**Problem requirements**
The full listing should be transcribed verbatim.

**Raw data**
+ + +

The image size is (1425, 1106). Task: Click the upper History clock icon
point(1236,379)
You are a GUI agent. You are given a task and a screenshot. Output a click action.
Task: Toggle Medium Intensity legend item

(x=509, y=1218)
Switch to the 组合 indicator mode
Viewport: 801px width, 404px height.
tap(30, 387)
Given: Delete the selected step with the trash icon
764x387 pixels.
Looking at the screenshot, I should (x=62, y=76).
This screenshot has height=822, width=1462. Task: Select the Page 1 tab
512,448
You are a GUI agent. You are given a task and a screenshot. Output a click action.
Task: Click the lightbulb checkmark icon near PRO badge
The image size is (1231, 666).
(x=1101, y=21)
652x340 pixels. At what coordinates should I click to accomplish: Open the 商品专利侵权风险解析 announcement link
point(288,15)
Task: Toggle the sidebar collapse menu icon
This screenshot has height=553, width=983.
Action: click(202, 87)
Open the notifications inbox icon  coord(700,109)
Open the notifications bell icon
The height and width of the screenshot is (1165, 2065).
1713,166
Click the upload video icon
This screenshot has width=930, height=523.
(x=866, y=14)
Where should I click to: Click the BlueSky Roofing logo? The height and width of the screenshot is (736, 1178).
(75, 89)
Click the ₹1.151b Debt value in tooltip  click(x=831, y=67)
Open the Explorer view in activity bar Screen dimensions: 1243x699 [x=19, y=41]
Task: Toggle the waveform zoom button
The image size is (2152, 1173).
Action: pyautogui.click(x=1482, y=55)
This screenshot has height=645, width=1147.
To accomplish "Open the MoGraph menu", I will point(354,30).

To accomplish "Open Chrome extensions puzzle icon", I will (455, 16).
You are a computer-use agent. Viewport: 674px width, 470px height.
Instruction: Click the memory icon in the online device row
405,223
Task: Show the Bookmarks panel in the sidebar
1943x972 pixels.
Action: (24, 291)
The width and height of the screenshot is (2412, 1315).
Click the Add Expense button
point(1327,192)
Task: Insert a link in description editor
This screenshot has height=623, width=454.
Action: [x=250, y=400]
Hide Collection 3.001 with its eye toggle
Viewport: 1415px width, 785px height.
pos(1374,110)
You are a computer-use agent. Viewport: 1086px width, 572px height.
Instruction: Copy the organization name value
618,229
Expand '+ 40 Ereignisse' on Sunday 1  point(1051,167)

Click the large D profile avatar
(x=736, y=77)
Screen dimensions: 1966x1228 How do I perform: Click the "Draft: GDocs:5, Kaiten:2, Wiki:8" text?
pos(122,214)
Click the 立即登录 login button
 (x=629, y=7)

+ + +

**Result**
The image size is (1425, 1106). Task: Click the upper History clock icon
point(1236,379)
You are a GUI agent. You are given a task and a screenshot. Output a click action.
Task: Toggle Medium Intensity legend item

(x=509, y=1218)
Switch to the 组合 indicator mode
Viewport: 801px width, 404px height.
tap(30, 387)
Given: Delete the selected step with the trash icon
764x387 pixels.
Looking at the screenshot, I should (x=62, y=76).
This screenshot has height=822, width=1462. Task: Select the Page 1 tab
512,448
You are a GUI agent. You are given a task and a screenshot. Output a click action.
Task: Click the lightbulb checkmark icon near PRO badge
The image size is (1231, 666).
(x=1101, y=21)
652x340 pixels. At what coordinates should I click to accomplish: Open the 商品专利侵权风险解析 announcement link
point(288,15)
Task: Toggle the sidebar collapse menu icon
This screenshot has height=553, width=983.
Action: click(202, 87)
Open the notifications inbox icon  coord(700,109)
Open the notifications bell icon
The height and width of the screenshot is (1165, 2065).
1713,166
Click the upload video icon
This screenshot has width=930, height=523.
(x=866, y=14)
Where should I click to: Click the BlueSky Roofing logo? The height and width of the screenshot is (736, 1178).
(75, 89)
Click the ₹1.151b Debt value in tooltip  click(x=831, y=67)
Open the Explorer view in activity bar Screen dimensions: 1243x699 [x=19, y=41]
Task: Toggle the waveform zoom button
The image size is (2152, 1173).
Action: pyautogui.click(x=1482, y=55)
This screenshot has height=645, width=1147.
To accomplish "Open the MoGraph menu", I will point(354,30).

To accomplish "Open Chrome extensions puzzle icon", I will (455, 16).
You are a computer-use agent. Viewport: 674px width, 470px height.
Instruction: Click the memory icon in the online device row
405,223
Task: Show the Bookmarks panel in the sidebar
1943x972 pixels.
Action: (24, 291)
The width and height of the screenshot is (2412, 1315).
Click the Add Expense button
point(1327,192)
Task: Insert a link in description editor
This screenshot has height=623, width=454.
Action: [x=250, y=400]
Hide Collection 3.001 with its eye toggle
Viewport: 1415px width, 785px height.
pos(1374,110)
You are a computer-use agent. Viewport: 1086px width, 572px height.
Instruction: Copy the organization name value
618,229
Expand '+ 40 Ereignisse' on Sunday 1  point(1051,167)

Click the large D profile avatar
(x=736, y=77)
Screen dimensions: 1966x1228 How do I perform: Click the "Draft: GDocs:5, Kaiten:2, Wiki:8" text?
pos(122,214)
Click the 立即登录 login button
 (x=629, y=7)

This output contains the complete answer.